Thursday 15 December 2011

MD5s as IDs

While there is the chance of duplication it can be handy to use MD5s for creating a "unique" ID for strings. I had this in my current project but I've done it before and there is a potential problem which is more likely than duplicate IDs.

There is a chance that you'll get an MD5 that begins with a zero and, potentially even worse, one that begins with a zero and is all decimal numeric (does not contain a-e digits).

In this instance, with the loose typing of PHP, you might find your MD5 gets converted to a number and loses its leading zero (or zeroes). In which case it's useless as an ID and it will take you a very long time to track it down. I know the first time it happened to me it took me a couple of days.

But there is a very simple solution, when you create your MD5 do an immediate search and replace to change all zeroes into 'g'.

$id = str_replace('0', 'g', md5($source));

Now you can be sure you will never lose your leading zero, because there isn't one.

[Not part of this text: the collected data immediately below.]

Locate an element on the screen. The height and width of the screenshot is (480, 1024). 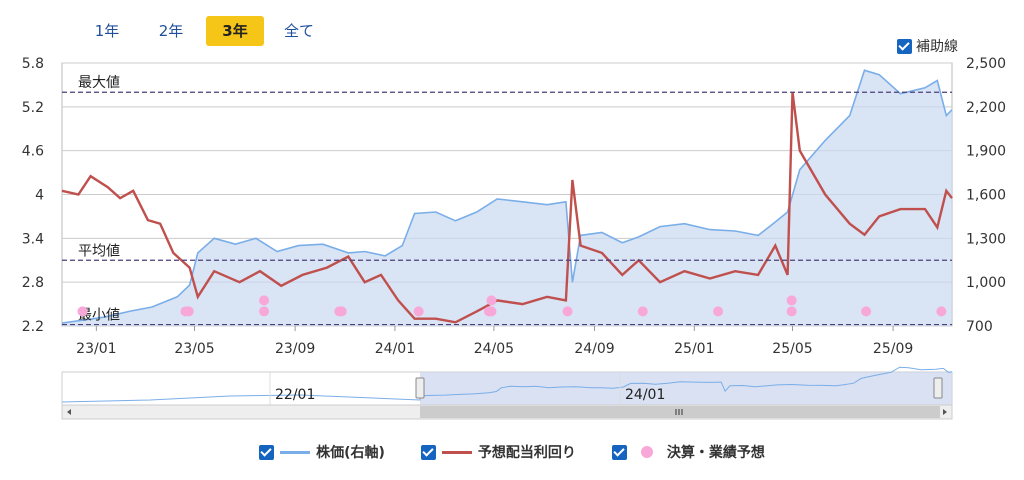
left-tick-label: 2.2 is located at coordinates (33, 327).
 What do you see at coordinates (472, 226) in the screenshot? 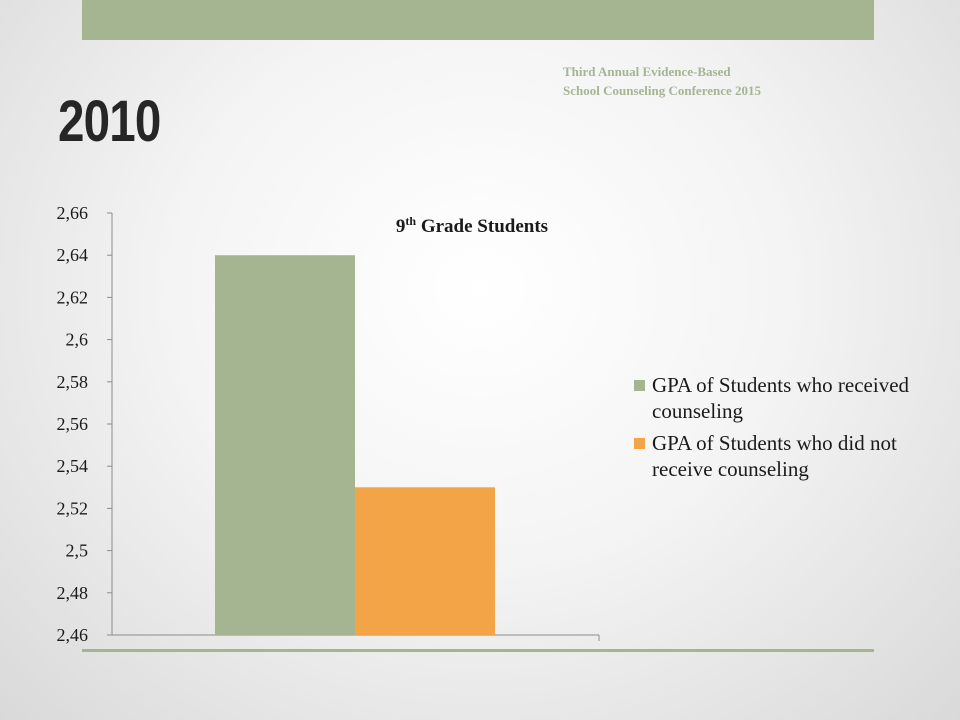
I see `chart-title: 9th Grade Students` at bounding box center [472, 226].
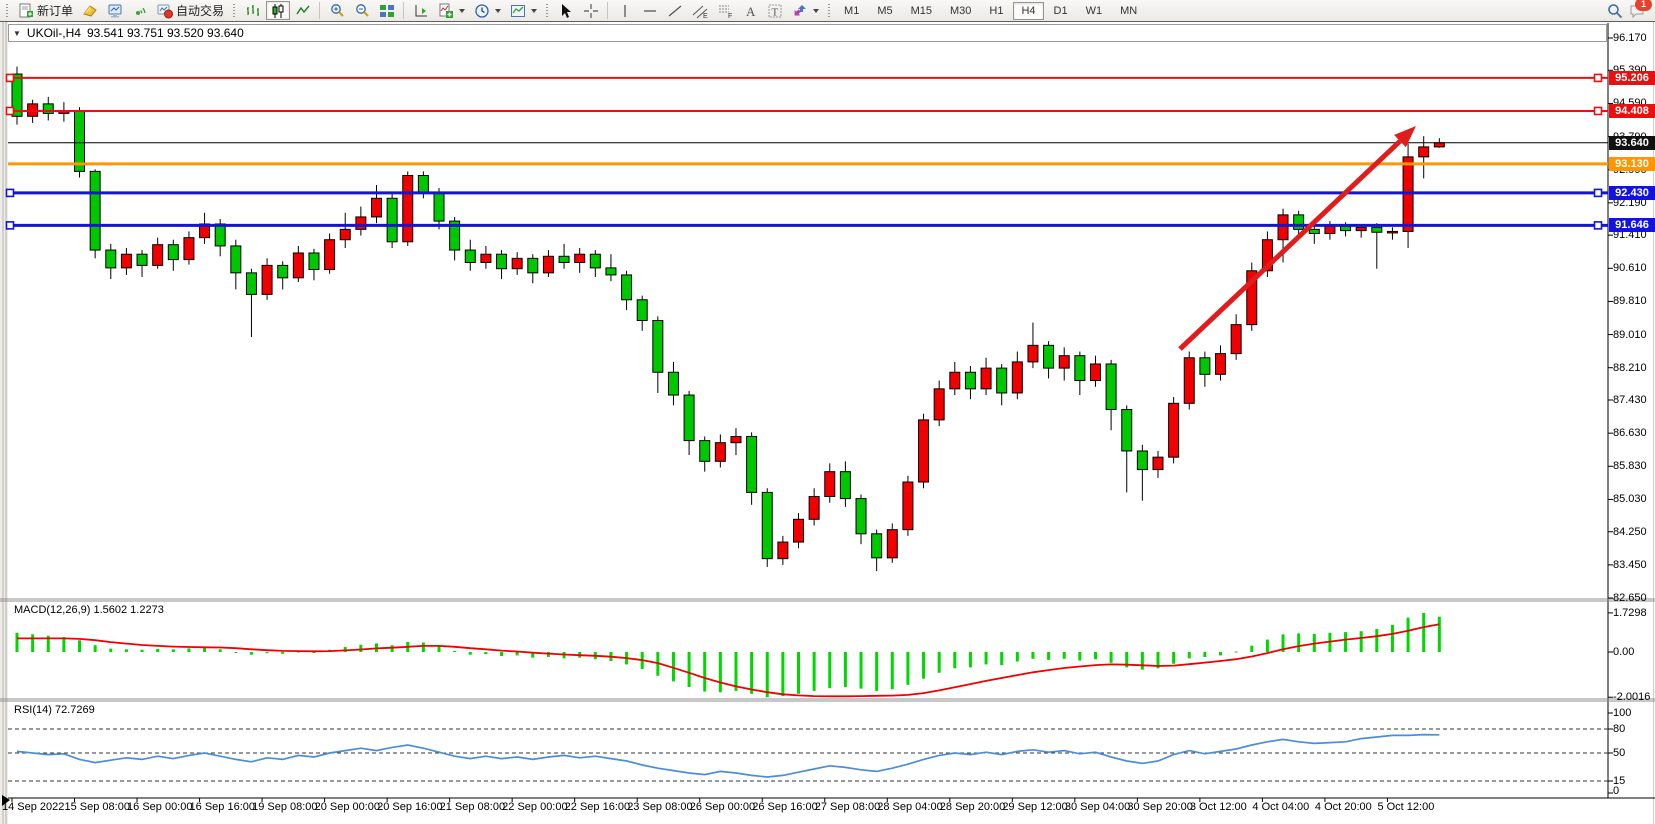  I want to click on shapes-button, so click(806, 10).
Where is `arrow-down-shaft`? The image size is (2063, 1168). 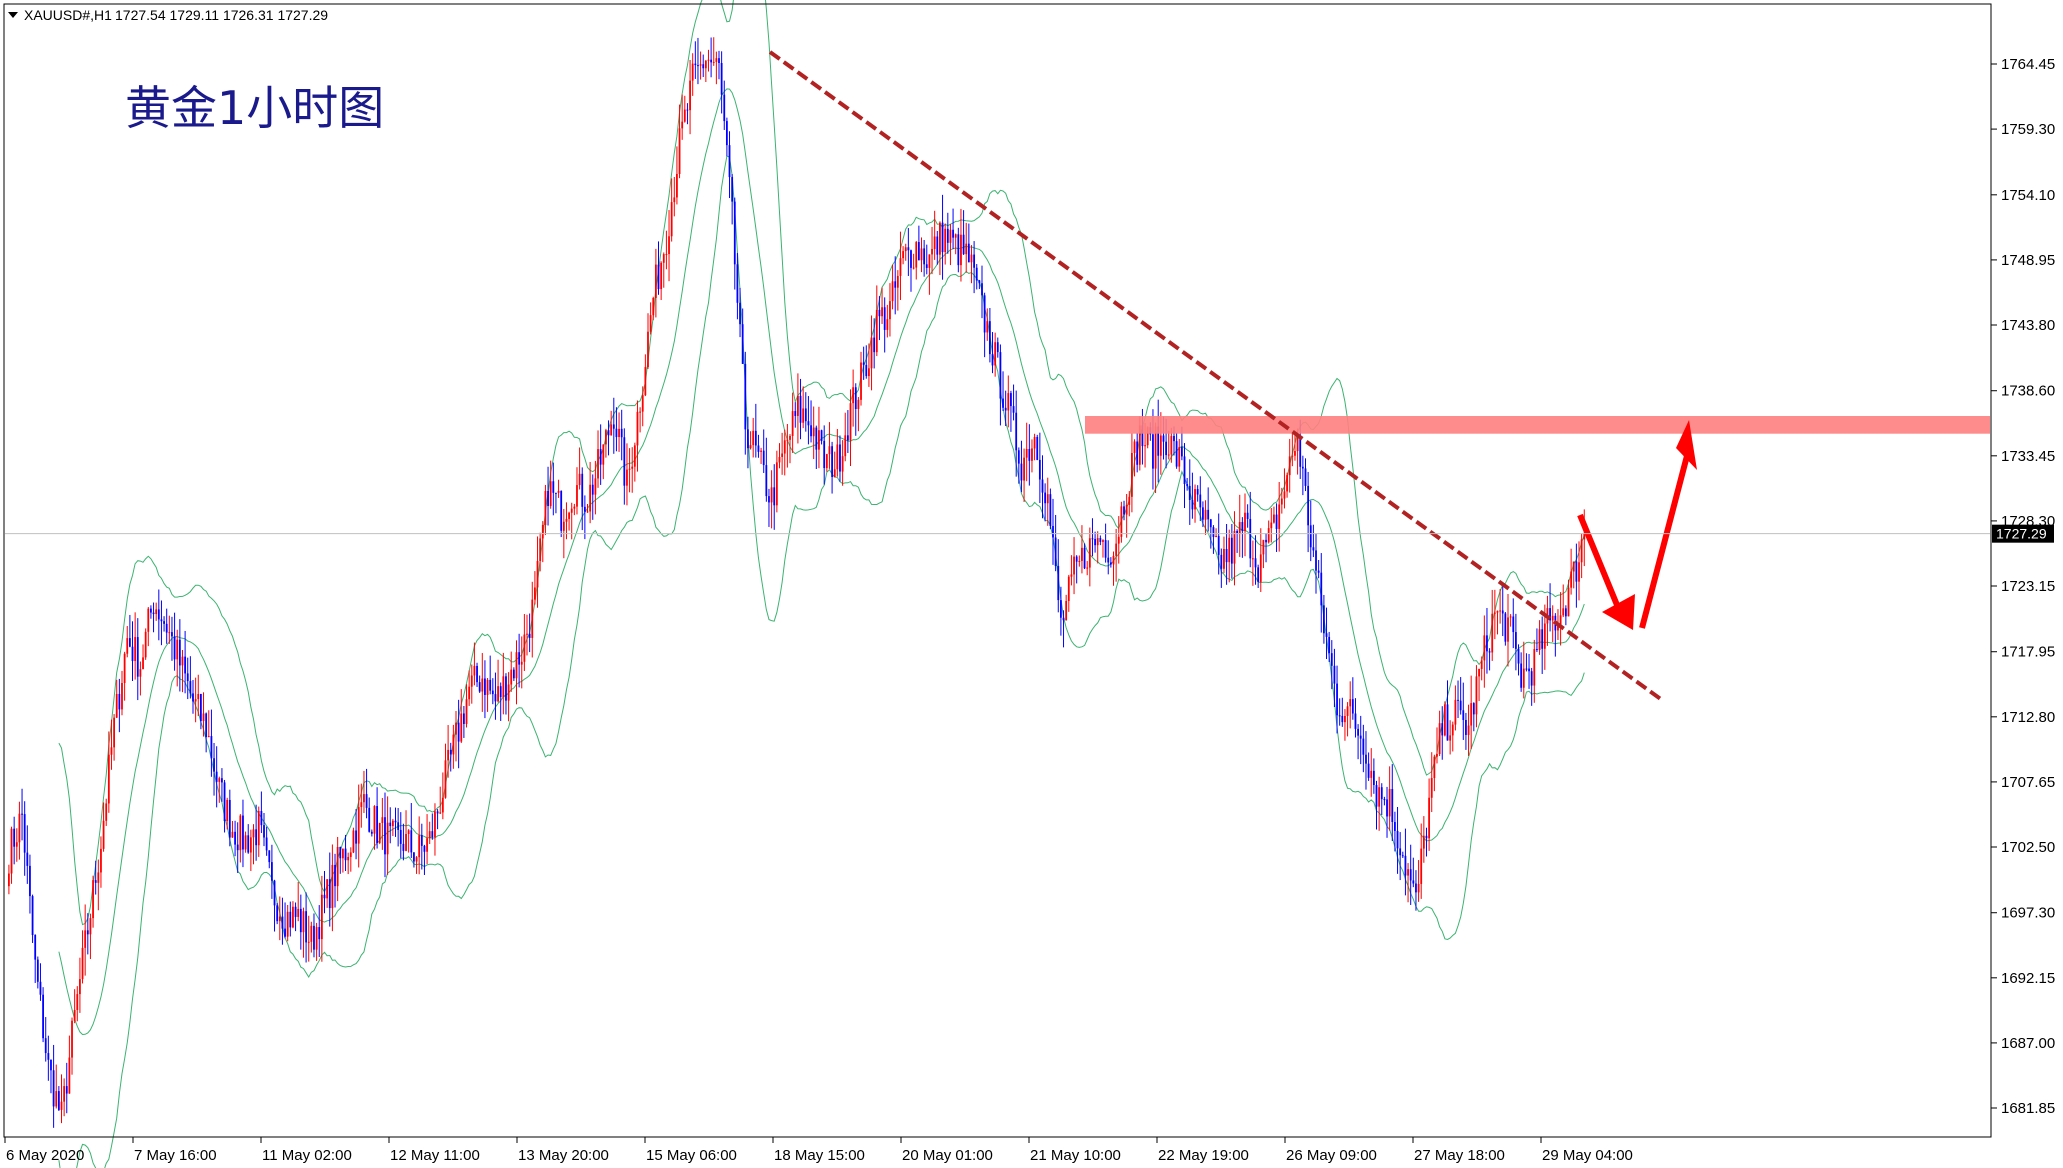 arrow-down-shaft is located at coordinates (1598, 560).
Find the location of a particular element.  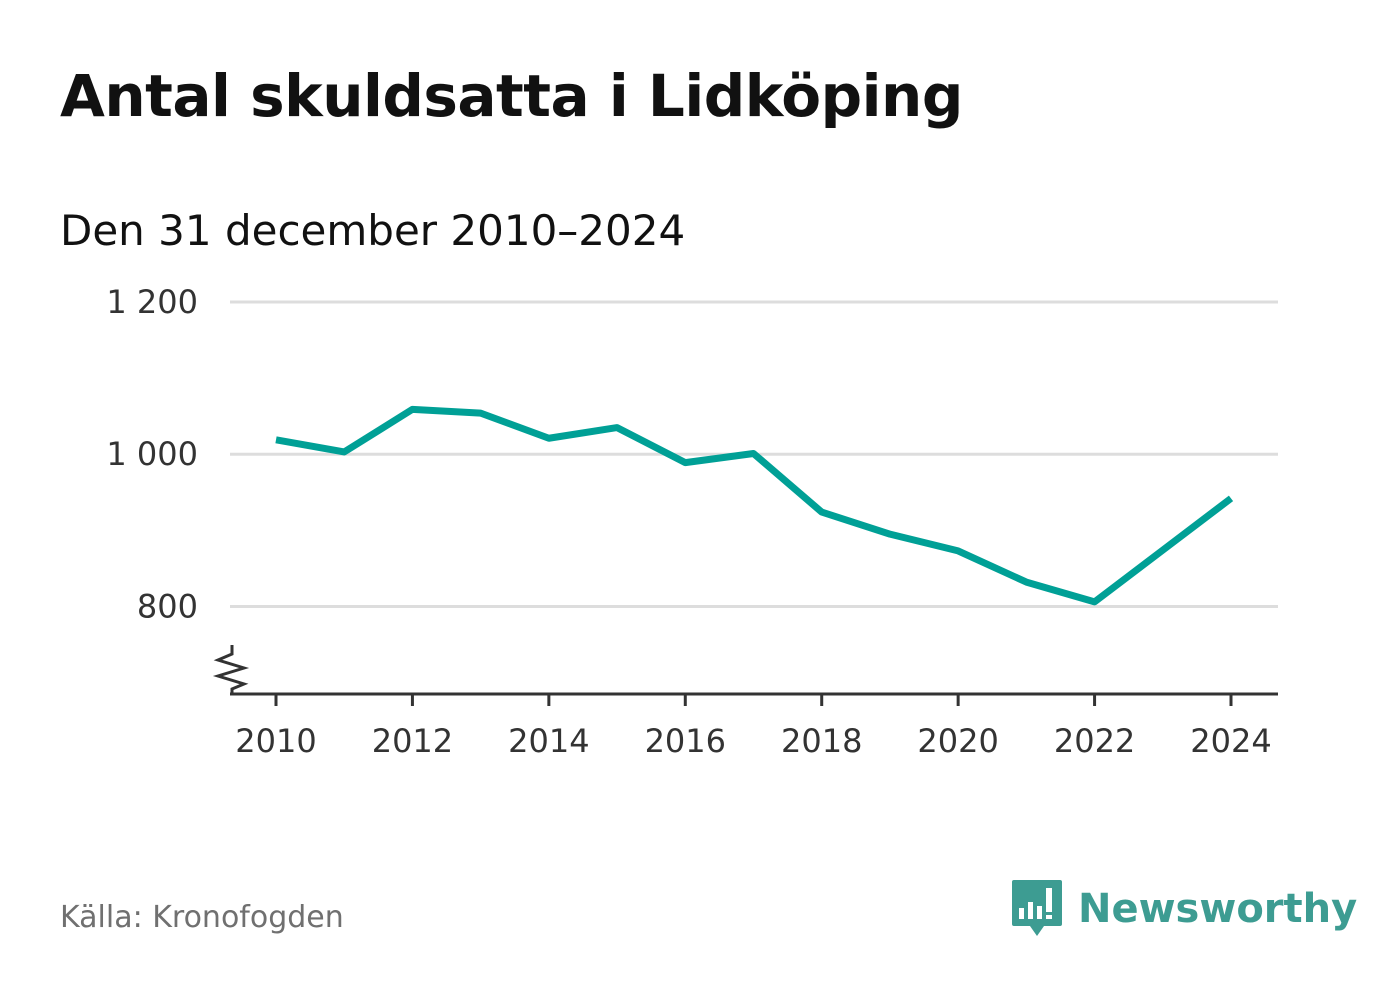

(By the way, after 12 weeks my field_extract module has received no complaints or bug reports so I shall be promoting it to a full version.)

3 comments:

KK said...

How do you compare the strings ?? any real example.

Adaddinsane said...

Can you explain what you mean? This isn't about comparing strings it's just about creating "safe" MD5s.

KK said...

do you want to avoid strict comparisons?? I think MD5s are safe but comparisons way may not.